## Task to carry out
Whenever a line in the records below contains "computer", pick it out.

Source information START

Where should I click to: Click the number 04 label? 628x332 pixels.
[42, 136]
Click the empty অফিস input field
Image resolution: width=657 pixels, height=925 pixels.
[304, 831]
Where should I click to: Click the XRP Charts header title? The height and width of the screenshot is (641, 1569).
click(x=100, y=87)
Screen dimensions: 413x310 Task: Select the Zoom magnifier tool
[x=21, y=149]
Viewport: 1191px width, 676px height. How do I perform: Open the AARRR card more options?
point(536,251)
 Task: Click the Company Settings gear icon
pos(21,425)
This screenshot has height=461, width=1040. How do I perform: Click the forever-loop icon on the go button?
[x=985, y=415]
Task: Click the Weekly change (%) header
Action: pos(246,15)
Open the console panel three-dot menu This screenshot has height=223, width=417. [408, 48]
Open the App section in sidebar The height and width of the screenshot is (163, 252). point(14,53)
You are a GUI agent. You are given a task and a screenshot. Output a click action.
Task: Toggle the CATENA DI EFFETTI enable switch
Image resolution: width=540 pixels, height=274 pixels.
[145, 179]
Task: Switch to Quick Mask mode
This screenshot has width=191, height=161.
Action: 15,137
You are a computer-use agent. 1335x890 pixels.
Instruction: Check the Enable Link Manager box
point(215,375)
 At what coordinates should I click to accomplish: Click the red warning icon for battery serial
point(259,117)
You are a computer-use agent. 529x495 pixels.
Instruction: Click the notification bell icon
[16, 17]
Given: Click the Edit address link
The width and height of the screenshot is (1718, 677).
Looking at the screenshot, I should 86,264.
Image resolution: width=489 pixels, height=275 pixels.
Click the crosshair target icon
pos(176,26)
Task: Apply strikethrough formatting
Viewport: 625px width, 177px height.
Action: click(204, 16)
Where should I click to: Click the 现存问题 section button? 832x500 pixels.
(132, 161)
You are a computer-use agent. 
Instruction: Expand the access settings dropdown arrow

Source information END

## Answer to this exercise
You are a computer-use agent. 1335x890 pixels.
You are a computer-use agent. 529x495 pixels.
You are a computer-use agent. 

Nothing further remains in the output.